Retype the passage on Pat's church service word for word, everything from "Pat also participated" down to "concentration of purpose.".

═════ GIVEN TEXT

Pat also participated actively in her Roman Catholic faith on the local, diocesan and national level. Pat served St. Marys Church Northampton until its closing in a number of ways, including lector and Eucharistic Minister. Later, Pat served as an Eucharistic Minister at Our Lady of the Valley, Easthampton. In 1993 she joined the Caritas Christi Secular Institute, committing herself to a life based on Gospel spirituality and using the means of the world to make Christ known and loved. Her commitment included prayer, daily celebration of the Eucharist and concentration of purpose.
Pat served the Diocese of Springfield serving on the Catholic Newman Center Advisory Board to advise it on its presence at the University of Massachusetts. She also encouraged biblical scholarship among Christian clergy and laity through the Ecumenical Center for Pauline Studies. Pat served the Church nationally as Secular Institute Liaison to the National Catholic Conference of Bishops Committee on Vocations, Chair of the Vocation Committee of the United States Conference of Secular Institutes, and Member of the Vocations Committee. She was devoted to lay ministry in the Church at both the highest national levels as well as the most local. Pat was preceded in death by her grandfather, A.W. Skarda her parents, Lynell G. and Kathryn Burns Skarda and her siblings, Katrina A. Skarda Green and Gregory A.F. Skarda.

══════════
═════ EXCERPTED RECORDS

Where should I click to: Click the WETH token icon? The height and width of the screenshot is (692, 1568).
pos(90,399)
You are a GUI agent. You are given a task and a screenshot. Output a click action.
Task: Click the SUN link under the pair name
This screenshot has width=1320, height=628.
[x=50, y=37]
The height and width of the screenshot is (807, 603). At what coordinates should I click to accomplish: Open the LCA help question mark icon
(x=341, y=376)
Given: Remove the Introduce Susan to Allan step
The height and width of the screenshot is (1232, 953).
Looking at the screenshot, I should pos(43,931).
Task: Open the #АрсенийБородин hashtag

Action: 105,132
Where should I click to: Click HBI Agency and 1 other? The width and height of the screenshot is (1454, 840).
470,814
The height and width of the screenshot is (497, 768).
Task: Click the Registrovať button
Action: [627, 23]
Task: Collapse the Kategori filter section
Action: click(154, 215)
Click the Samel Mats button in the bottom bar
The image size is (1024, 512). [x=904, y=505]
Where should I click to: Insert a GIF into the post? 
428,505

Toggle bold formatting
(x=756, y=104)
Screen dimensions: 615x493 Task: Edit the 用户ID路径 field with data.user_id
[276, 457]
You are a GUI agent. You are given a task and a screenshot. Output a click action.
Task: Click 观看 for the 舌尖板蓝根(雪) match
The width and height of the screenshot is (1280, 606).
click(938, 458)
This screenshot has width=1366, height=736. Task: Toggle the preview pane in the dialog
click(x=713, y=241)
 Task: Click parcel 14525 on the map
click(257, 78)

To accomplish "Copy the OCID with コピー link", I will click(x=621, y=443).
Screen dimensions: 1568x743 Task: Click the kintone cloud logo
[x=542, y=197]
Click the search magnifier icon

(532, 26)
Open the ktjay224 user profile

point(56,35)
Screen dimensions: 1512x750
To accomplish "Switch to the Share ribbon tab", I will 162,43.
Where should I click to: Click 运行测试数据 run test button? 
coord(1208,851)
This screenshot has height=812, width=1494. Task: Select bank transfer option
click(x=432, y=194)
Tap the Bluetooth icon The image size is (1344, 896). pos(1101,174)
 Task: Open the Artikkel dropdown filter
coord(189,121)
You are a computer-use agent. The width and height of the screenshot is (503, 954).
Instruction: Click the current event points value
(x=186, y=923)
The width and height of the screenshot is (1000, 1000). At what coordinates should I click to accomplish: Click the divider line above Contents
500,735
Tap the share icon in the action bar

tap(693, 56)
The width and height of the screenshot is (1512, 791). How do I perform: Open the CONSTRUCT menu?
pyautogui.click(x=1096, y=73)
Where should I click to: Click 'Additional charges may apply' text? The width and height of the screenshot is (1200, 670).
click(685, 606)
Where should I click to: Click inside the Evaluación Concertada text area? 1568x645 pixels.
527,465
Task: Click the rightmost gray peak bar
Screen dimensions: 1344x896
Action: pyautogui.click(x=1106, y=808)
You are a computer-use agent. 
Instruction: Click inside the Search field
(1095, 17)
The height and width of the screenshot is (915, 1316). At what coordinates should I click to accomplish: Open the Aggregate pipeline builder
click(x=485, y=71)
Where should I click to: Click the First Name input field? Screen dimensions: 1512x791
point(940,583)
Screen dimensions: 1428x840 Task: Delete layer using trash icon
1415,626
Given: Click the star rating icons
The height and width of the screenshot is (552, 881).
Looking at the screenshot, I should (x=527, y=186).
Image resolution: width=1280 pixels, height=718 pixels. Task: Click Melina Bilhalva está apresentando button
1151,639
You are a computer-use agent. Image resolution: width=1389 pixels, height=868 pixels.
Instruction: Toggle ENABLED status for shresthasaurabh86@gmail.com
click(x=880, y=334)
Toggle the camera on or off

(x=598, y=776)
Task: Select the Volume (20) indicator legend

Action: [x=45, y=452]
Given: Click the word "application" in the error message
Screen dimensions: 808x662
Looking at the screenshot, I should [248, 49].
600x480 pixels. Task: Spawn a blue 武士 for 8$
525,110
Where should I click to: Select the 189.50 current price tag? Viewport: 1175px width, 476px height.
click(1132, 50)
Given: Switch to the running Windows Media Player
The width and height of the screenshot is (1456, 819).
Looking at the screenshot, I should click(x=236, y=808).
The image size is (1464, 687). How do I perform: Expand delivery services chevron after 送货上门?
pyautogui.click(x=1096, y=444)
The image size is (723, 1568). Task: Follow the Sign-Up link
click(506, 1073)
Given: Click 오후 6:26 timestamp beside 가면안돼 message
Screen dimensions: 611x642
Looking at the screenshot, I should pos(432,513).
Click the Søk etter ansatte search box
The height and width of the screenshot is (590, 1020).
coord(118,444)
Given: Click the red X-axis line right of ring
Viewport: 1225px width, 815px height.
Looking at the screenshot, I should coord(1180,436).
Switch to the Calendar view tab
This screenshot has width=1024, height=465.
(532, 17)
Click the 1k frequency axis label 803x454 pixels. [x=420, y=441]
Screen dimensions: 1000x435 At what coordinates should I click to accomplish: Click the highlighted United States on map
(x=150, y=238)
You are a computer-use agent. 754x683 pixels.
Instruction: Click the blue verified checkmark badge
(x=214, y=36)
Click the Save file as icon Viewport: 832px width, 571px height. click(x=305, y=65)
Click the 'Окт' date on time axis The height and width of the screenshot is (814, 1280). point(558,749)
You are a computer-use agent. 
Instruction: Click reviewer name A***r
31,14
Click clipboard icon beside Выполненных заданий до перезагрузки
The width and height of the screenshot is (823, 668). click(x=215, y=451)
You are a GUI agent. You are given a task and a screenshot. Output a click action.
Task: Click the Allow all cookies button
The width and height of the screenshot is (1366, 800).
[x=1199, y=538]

══════════

* [EXPECTED ANSWER]:
Pat also participated actively in her Roman Catholic faith on the local, diocesan and national level. Pat served St. Marys Church Northampton until its closing in a number of ways, including lector and Eucharistic Minister. Later, Pat served as an Eucharistic Minister at Our Lady of the Valley, Easthampton. In 1993 she joined the Caritas Christi Secular Institute, committing herself to a life based on Gospel spirituality and using the means of the world to make Christ known and loved. Her commitment included prayer, daily celebration of the Eucharist and concentration of purpose.